WHAT IS ASKED:
Rewrite the records below, changing every "sidebar" to "side panel" and keeping everything else identical.

>> start RECORDED DATA

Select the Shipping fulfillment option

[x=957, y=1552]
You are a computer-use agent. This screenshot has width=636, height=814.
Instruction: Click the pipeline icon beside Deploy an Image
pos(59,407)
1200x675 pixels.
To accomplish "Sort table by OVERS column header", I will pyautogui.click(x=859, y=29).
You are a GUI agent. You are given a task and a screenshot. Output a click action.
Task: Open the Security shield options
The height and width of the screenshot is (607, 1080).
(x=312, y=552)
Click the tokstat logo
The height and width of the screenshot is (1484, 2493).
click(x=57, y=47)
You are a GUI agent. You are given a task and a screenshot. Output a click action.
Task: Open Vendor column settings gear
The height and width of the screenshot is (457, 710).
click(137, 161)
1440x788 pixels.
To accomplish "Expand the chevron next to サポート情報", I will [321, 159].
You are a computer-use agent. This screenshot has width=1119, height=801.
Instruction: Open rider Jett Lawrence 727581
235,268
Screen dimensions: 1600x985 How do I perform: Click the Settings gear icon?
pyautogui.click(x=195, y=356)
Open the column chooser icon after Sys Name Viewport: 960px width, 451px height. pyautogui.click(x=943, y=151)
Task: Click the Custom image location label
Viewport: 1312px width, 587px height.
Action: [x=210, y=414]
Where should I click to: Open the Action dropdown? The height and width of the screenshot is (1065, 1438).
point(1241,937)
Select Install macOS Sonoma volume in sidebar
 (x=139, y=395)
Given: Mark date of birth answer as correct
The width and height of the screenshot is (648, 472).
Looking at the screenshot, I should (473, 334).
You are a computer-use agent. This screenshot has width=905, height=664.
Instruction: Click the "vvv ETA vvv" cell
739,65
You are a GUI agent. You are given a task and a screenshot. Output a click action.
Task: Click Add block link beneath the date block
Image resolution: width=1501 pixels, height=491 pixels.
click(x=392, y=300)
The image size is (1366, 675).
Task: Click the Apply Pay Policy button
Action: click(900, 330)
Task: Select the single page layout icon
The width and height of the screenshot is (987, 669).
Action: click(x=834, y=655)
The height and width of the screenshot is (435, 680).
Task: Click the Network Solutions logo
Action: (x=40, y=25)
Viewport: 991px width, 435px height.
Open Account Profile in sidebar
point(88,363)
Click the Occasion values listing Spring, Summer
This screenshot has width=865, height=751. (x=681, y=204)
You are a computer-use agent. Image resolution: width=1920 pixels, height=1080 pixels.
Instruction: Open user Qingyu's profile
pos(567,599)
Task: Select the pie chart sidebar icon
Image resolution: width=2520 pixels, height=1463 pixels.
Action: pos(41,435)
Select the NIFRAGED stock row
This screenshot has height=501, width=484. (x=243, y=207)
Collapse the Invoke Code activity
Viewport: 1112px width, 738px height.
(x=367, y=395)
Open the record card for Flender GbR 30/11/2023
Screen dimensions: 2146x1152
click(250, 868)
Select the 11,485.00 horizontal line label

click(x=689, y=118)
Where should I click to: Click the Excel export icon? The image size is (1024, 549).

>> end RECORDED DATA

COMPLETED EXERCISE:
Select the Shipping fulfillment option

[x=957, y=1552]
You are a computer-use agent. This screenshot has width=636, height=814.
Instruction: Click the pipeline icon beside Deploy an Image
pos(59,407)
1200x675 pixels.
To accomplish "Sort table by OVERS column header", I will pyautogui.click(x=859, y=29).
You are a GUI agent. You are given a task and a screenshot. Output a click action.
Task: Open the Security shield options
The height and width of the screenshot is (607, 1080).
(x=312, y=552)
Click the tokstat logo
The height and width of the screenshot is (1484, 2493).
click(x=57, y=47)
You are a GUI agent. You are given a task and a screenshot. Output a click action.
Task: Open Vendor column settings gear
The height and width of the screenshot is (457, 710).
click(137, 161)
1440x788 pixels.
To accomplish "Expand the chevron next to サポート情報", I will [321, 159].
You are a computer-use agent. This screenshot has width=1119, height=801.
Instruction: Open rider Jett Lawrence 727581
235,268
Screen dimensions: 1600x985 How do I perform: Click the Settings gear icon?
pyautogui.click(x=195, y=356)
Open the column chooser icon after Sys Name Viewport: 960px width, 451px height. pyautogui.click(x=943, y=151)
Task: Click the Custom image location label
Viewport: 1312px width, 587px height.
Action: [x=210, y=414]
Where should I click to: Open the Action dropdown? The height and width of the screenshot is (1065, 1438).
point(1241,937)
Select Install macOS Sonoma volume in side panel
 (x=139, y=395)
Given: Mark date of birth answer as correct
The width and height of the screenshot is (648, 472).
Looking at the screenshot, I should (473, 334).
You are a computer-use agent. This screenshot has width=905, height=664.
Instruction: Click the "vvv ETA vvv" cell
739,65
You are a GUI agent. You are given a task and a screenshot. Output a click action.
Task: Click Add block link beneath the date block
Image resolution: width=1501 pixels, height=491 pixels.
click(x=392, y=300)
The image size is (1366, 675).
Task: Click the Apply Pay Policy button
Action: click(900, 330)
Task: Select the single page layout icon
The width and height of the screenshot is (987, 669).
Action: click(x=834, y=655)
The height and width of the screenshot is (435, 680).
Task: Click the Network Solutions logo
Action: (x=40, y=25)
Viewport: 991px width, 435px height.
Open Account Profile in side panel
point(88,363)
Click the Occasion values listing Spring, Summer
This screenshot has width=865, height=751. (x=681, y=204)
You are a computer-use agent. Image resolution: width=1920 pixels, height=1080 pixels.
Instruction: Open user Qingyu's profile
pos(567,599)
Task: Select the pie chart side panel icon
Image resolution: width=2520 pixels, height=1463 pixels.
Action: pos(41,435)
Select the NIFRAGED stock row
This screenshot has height=501, width=484. (x=243, y=207)
Collapse the Invoke Code activity
Viewport: 1112px width, 738px height.
(x=367, y=395)
Open the record card for Flender GbR 30/11/2023
Screen dimensions: 2146x1152
click(250, 868)
Select the 11,485.00 horizontal line label

click(x=689, y=118)
Where should I click to: Click the Excel export icon? The image size is (1024, 549).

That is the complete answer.